Start of Exercise data

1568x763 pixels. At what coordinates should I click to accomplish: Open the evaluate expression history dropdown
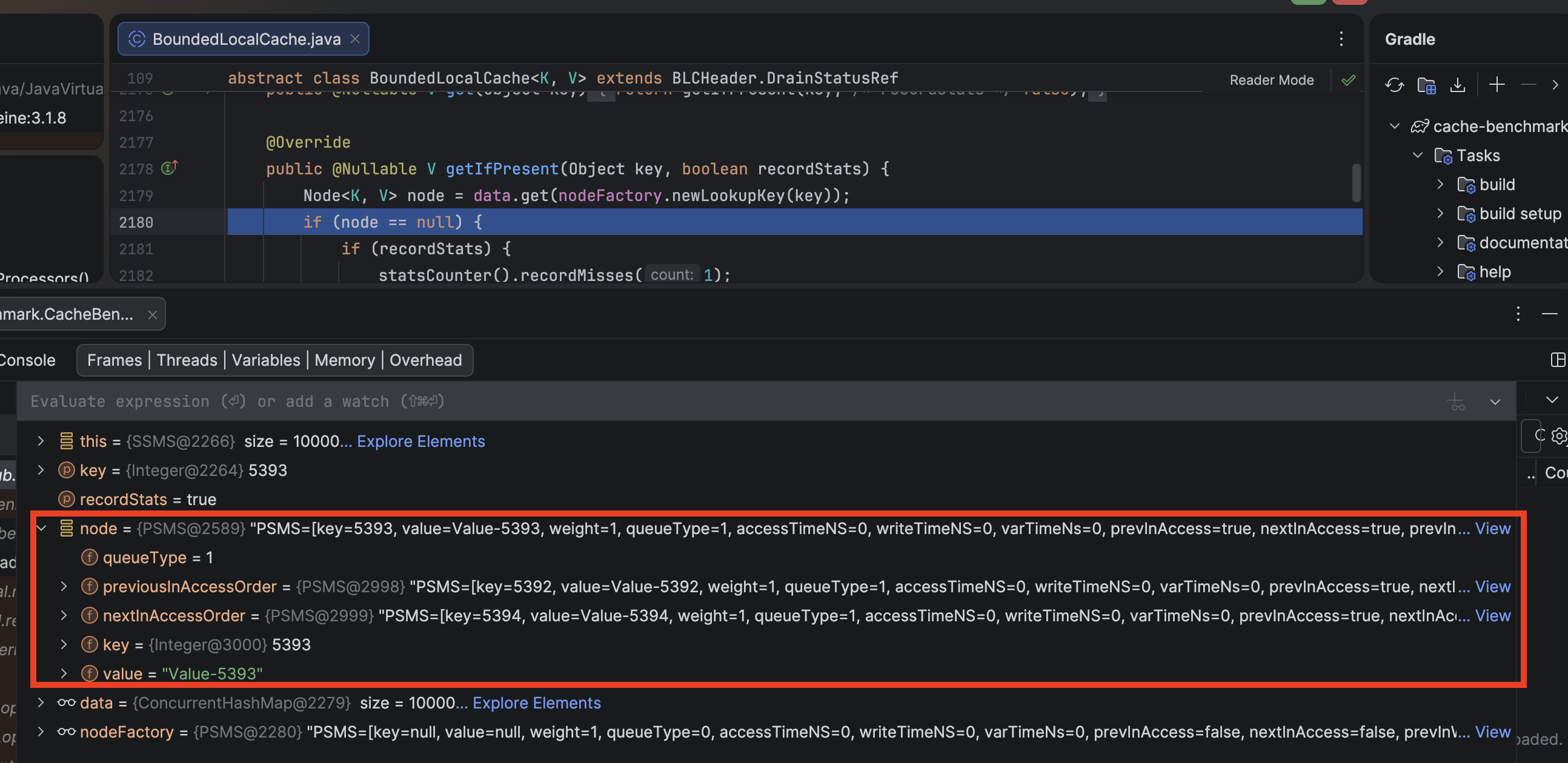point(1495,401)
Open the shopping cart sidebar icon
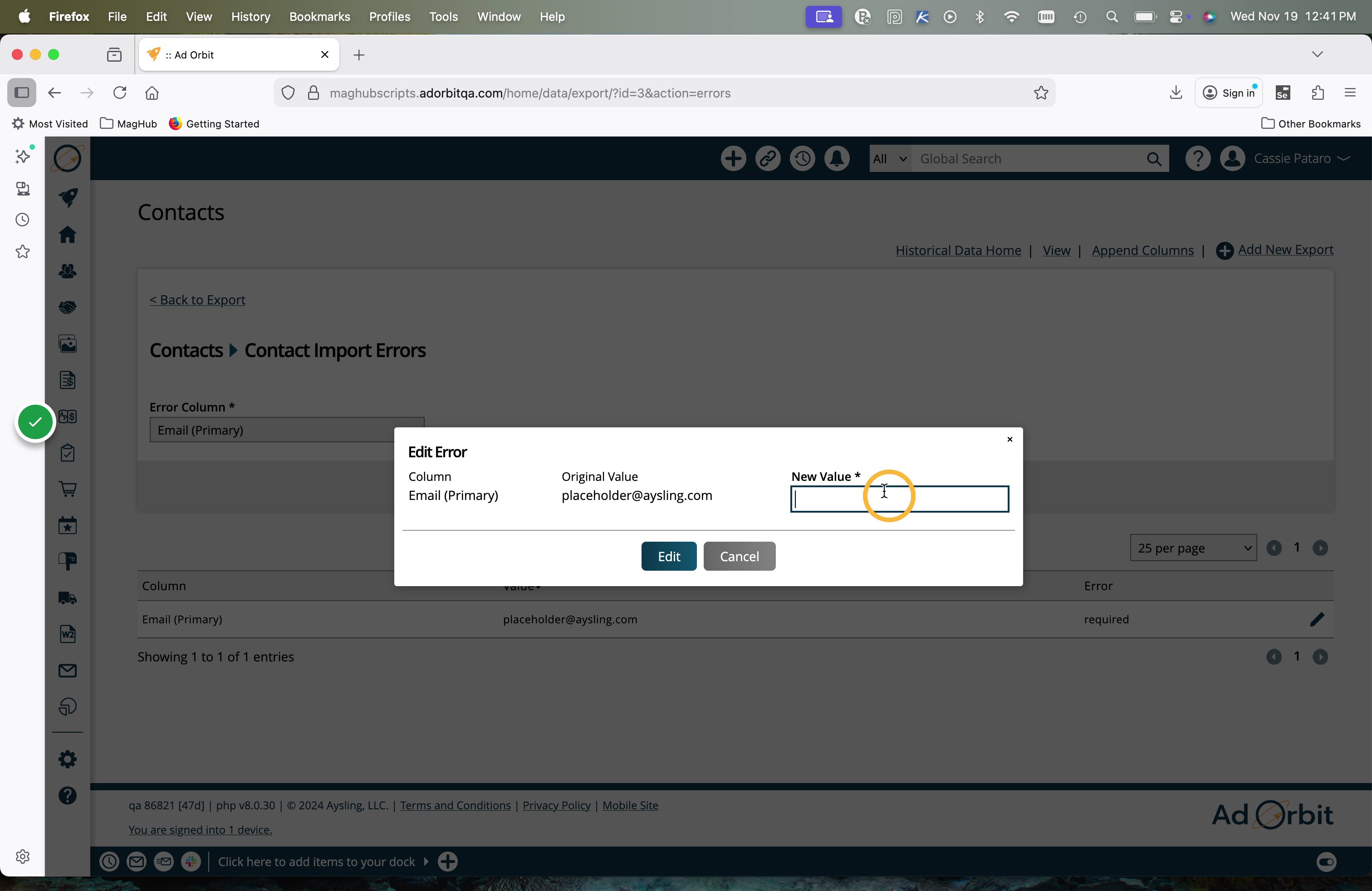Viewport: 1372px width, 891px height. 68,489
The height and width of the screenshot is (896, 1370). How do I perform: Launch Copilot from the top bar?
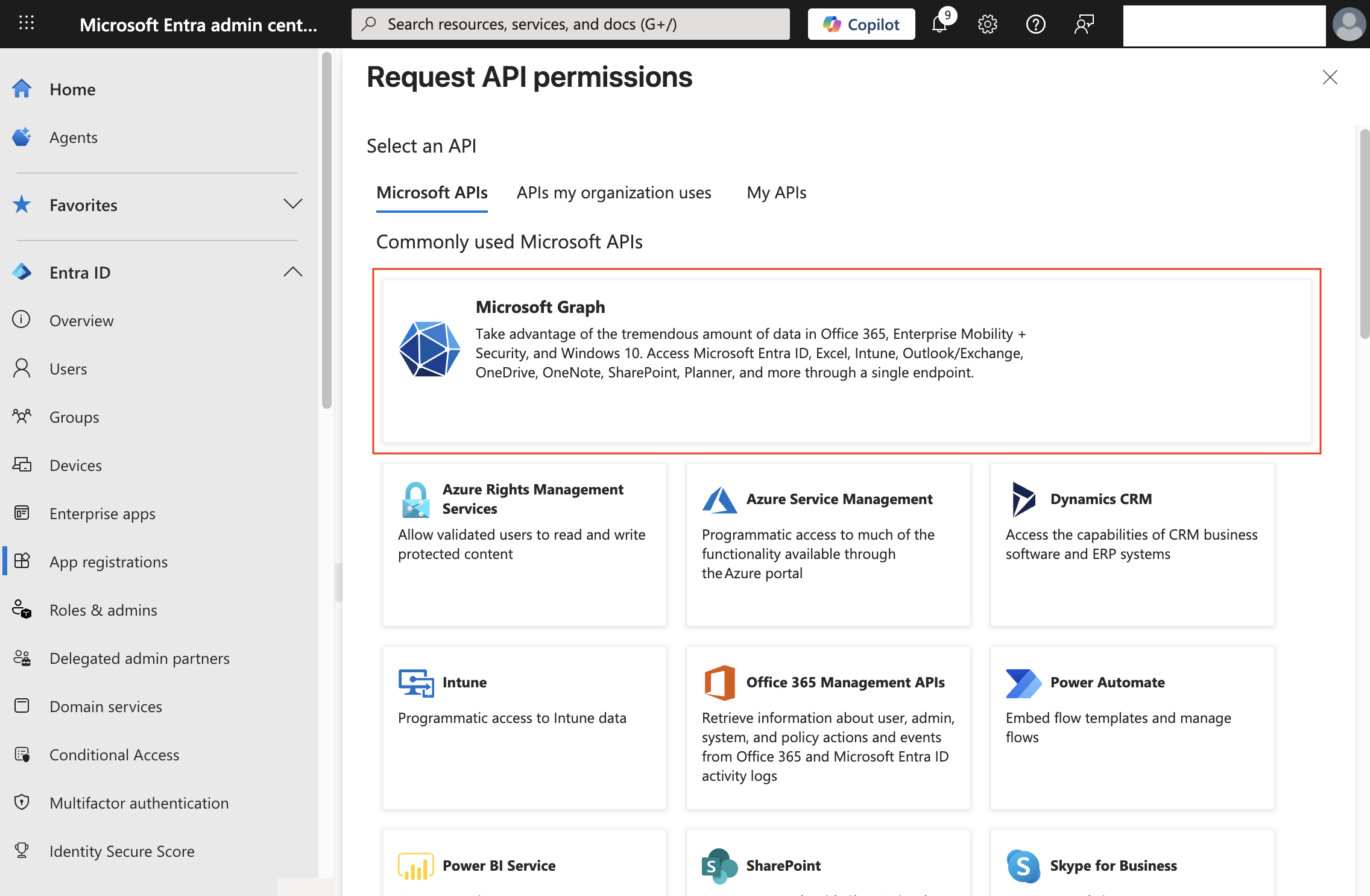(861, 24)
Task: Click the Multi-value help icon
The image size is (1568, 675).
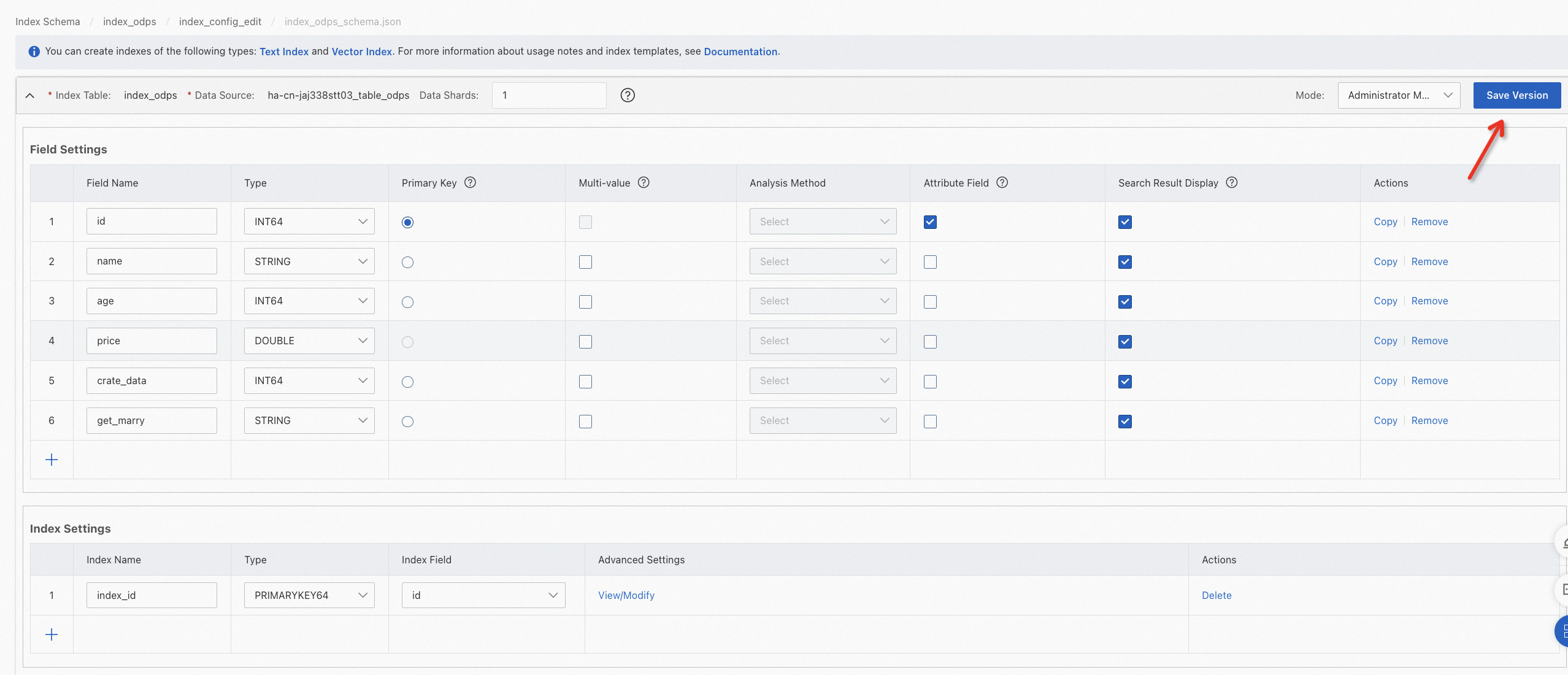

End of Exercise data

Problem requirements: A faithful copy of all the data above is required, printed exactly and with no pictures.

The answer:
1568x763 pixels. At what coordinates should I click to accomplish: Open the evaluate expression history dropdown
point(1495,401)
Open the shopping cart sidebar icon
Viewport: 1372px width, 891px height. 68,489
The height and width of the screenshot is (896, 1370). How do I perform: Launch Copilot from the top bar?
(861, 24)
Task: Click the Multi-value help icon
The image size is (1568, 675).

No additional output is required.